Monday, March 31, 2003

Watch Hollywood screw up the classics of sf, part 765

I see that Bridget Moynahan has been cast in the film of Isaac Asimov's I. Robot, as "a psychologist specializing in robot minds". This seems clearly to be the character of Dr Susan Calvin, who is actually the most important character in Asimov's book, although it sounds like she is playing second fiddle to another character played by Will Smith in the movie. This profoundly disappoints me.

Why? Well the character of Dr Susan Calvin in the book is, shall we say, rather severe. She is someone who does not see herself as being sexually attractive and who instead chooses to be intellectually formidable, and who at least tries to convince other people of the fact that she is interested in robots than people. (The irony is that this of course makes her more human rather than less).

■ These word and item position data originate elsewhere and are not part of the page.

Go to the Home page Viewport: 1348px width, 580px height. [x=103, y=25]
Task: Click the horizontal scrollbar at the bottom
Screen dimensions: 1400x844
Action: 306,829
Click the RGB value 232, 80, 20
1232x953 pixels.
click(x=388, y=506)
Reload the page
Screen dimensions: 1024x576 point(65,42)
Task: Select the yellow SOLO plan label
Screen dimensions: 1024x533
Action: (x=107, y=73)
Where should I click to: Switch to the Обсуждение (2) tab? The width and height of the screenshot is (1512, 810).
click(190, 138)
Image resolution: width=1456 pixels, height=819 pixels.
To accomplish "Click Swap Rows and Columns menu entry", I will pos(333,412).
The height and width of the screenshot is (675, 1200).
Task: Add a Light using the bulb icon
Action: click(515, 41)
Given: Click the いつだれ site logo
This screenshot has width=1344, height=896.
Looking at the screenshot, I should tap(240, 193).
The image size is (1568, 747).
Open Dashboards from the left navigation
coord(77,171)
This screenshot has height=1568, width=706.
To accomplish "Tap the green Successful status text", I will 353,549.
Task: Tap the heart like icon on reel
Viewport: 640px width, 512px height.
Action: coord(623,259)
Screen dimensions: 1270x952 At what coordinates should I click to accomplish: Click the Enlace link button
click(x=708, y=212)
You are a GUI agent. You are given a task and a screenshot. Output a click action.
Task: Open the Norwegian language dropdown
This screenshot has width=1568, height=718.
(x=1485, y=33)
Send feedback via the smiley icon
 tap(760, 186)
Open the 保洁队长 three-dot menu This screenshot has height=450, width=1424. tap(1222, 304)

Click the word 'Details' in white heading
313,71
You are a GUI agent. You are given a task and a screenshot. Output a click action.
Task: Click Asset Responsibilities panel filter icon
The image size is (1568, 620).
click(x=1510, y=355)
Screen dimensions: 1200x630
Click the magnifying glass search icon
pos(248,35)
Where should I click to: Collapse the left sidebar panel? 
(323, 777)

It is not necessary to cast someone unattractive in the part, but the role must be played without a hint of glamour of any kind. And casting a young and conventionaly pretty female star in the movie (even one like Moynahan who actually can act) is completely wrong. I can't imagine her being able to play correctly the intellectual fearsomeness that is inherent in the character. I would rather someone older, and with more interesting looks. (Thinking about it, I am rather hit by the idea that Meryl Streep could be great in the part. Emily Watson, too, for that matter). I suppose, though, that complaining that Hollywood casts young and attractive actresses in female roles is missing the point of Hollywood entirely. I just really wish that they don't mess this one up.

As I have commented before, I greatly like the work of Alex Proyas, who is making the I. Robot film. However, I have seen Hollywood rip out the emotional heart of one previous Asimov work, due to the story either being too subtle for the filmmakers to understand or too subtle for what they thought their viewers were going to want to watch, and I really don't want to see this happen again.